Mysql question: Best way to update a column containing 8 million rows

Hi all,

I was wondering if anyone knew a good/safe way to update a single column in a table that could contain upto 8 million rows...

simple command like:

UPDATE set blah=foo where bar=XXX;

I will be running this on tables being written to and tables that have already been created.

---------- Post updated at 03:38 PM ---------- Previous update was at 06:54 AM ----------

no one have a way?

the only one i can think of is limiting the UPDATE and do it in batches?

Hi.

Sorry, I'm not so familiar with mySQL, but as you didn't get an answer yet!

This is based on Oracle, but the same ideas should relate.

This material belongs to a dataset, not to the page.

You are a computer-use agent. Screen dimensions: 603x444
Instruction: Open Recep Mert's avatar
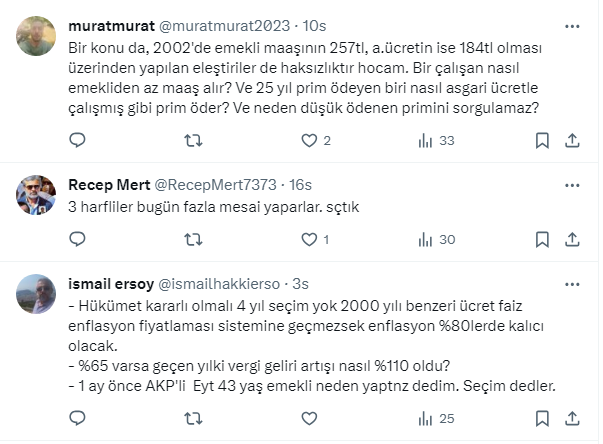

Firstly it's safe to update a table with however many rows. The worst that could happen is that the update fails and the uncommitted changes are rolled back.

You could:

  • split the updates in to smaller batches
  • add commit statements every few hundred / thousand statements
  • instruct your sql client to commit every few hundred / thousand statements
  • add more redo / undo logs or make your existing ones larger, or both
  • switch off logging on the table (alter table .. nologging if mySQL supports that) to reduce redo / undo (in most cases)
  • disable referential / unique constraint indexes (more for performance)

:b: Many thanks Scottn

I think I am going down the road of creating a script to run in the background (as a cron task) and commit every X thousand records. I just didn't want to run the update all in one go as this would impact performance and increase logs made.